Channel9.id – Jakarta. Seorang warga negara Indonesia, Paulus Kaet Oki, terluka akibat tembakan aparat Unidade De Patrulhamento Da Fronteira (UPF) Timor Leste di Tapal 36, Dusun Nino, Desa Imbate, Kecamatan Bikomi Nilulat, Kabupaten Timor Tengah Utara (TTU), Nusa Tenggara Timur (NTT). Insiden terjadi saat terjadi bentrokan antara warga dengan aparat Timor Leste terkait pembangunan pilar batas negara yang dipersoalkan.

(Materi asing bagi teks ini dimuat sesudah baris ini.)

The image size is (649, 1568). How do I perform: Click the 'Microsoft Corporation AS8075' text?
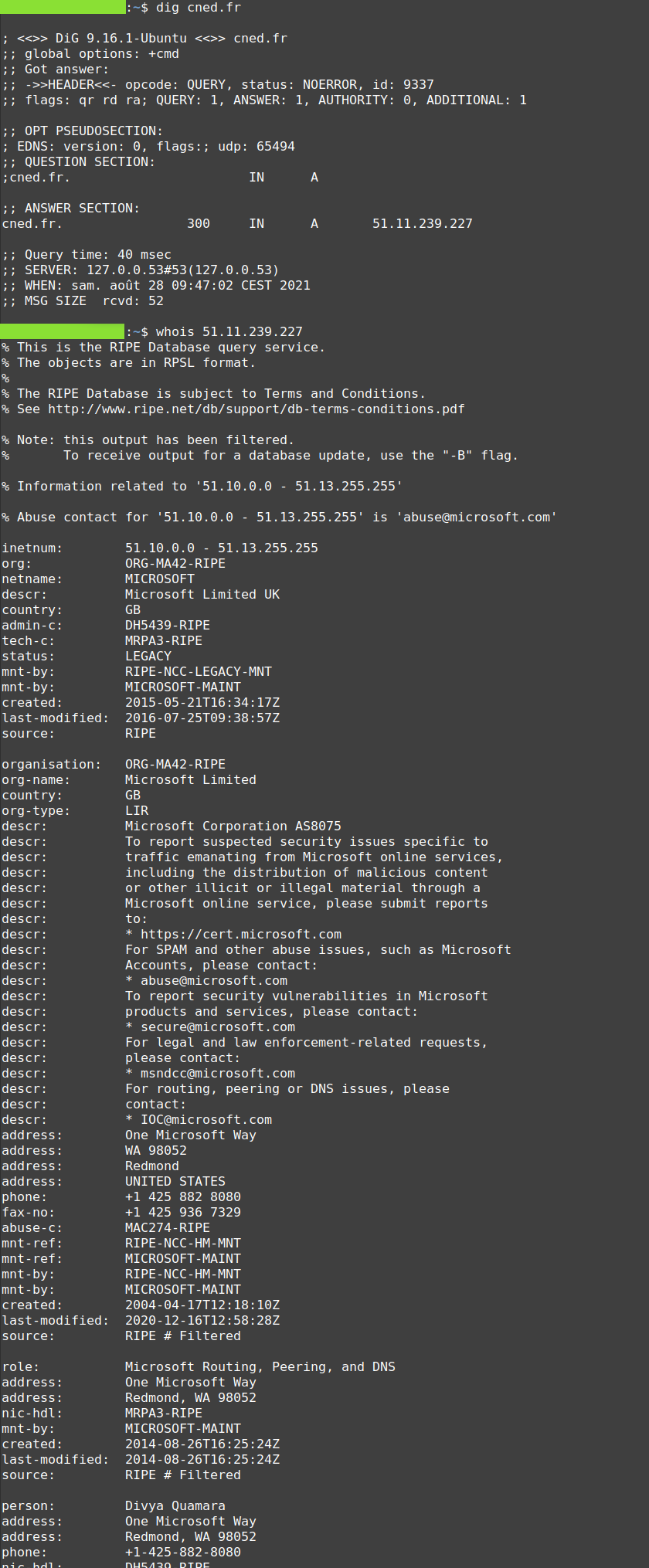coord(233,826)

Peristiwa tersebut berlangsung pada Senin (25/8/2025) sekitar pukul 09.00 WITA. Sebanyak 24 warga Dusun Nino terlibat bentrok dengan tujuh personel UPF yang bersenjata laras panjang.
Kepala Sub Seksi Pengelolaan Informasi Dokumentasi Media (PIDM) Humas Polres TTU, Ipda Markus Wilco Mitang, mengatakan bentrokan berawal ketika warga berusaha menghentikan pembangunan pilar batas negara oleh pihak Timor Leste. Menurutnya, aksi itu memicu ketegangan di sekitar perbatasan.

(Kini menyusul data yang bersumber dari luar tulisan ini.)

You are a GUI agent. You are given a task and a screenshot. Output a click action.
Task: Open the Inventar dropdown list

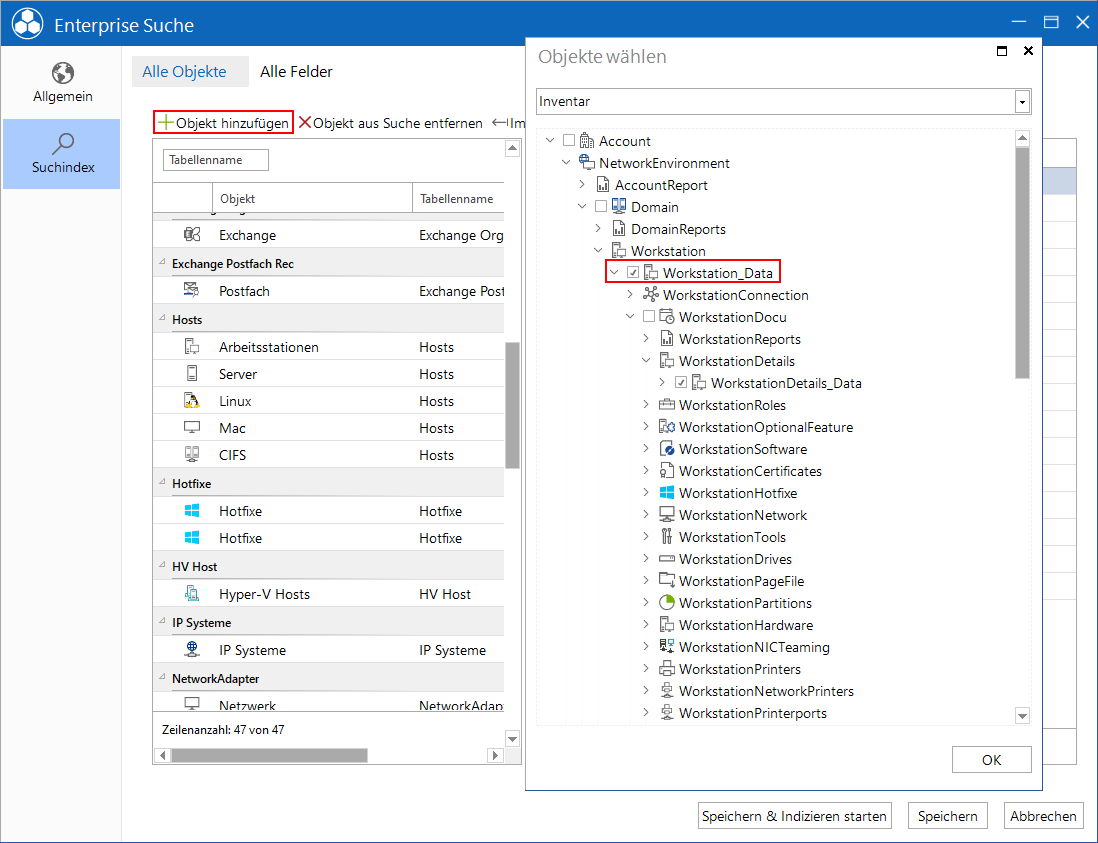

Setelah itu, warga Timor Leste yang diminta pergi melaporkan kejadian tersebut kepada aparat UPF. Sekitar pukul 09.00 WITA, tujuh personel UPF bersenjata laras panjang datang ke lokasi dan melepaskan tembakan ke arah warga Indonesia.
Sebanyak 24 warga kemudian melawan dengan menggunakan parang dan melempar batu. Berdasarkan keterangan saksi, terdengar sekitar delapan kali tembakan.
“Akibatnya, seorang warga bernama Paulus Kaet Oki mengalami luka tembak tembus pada bahu kanan,” kata Markus, Selasa (26/8/2025).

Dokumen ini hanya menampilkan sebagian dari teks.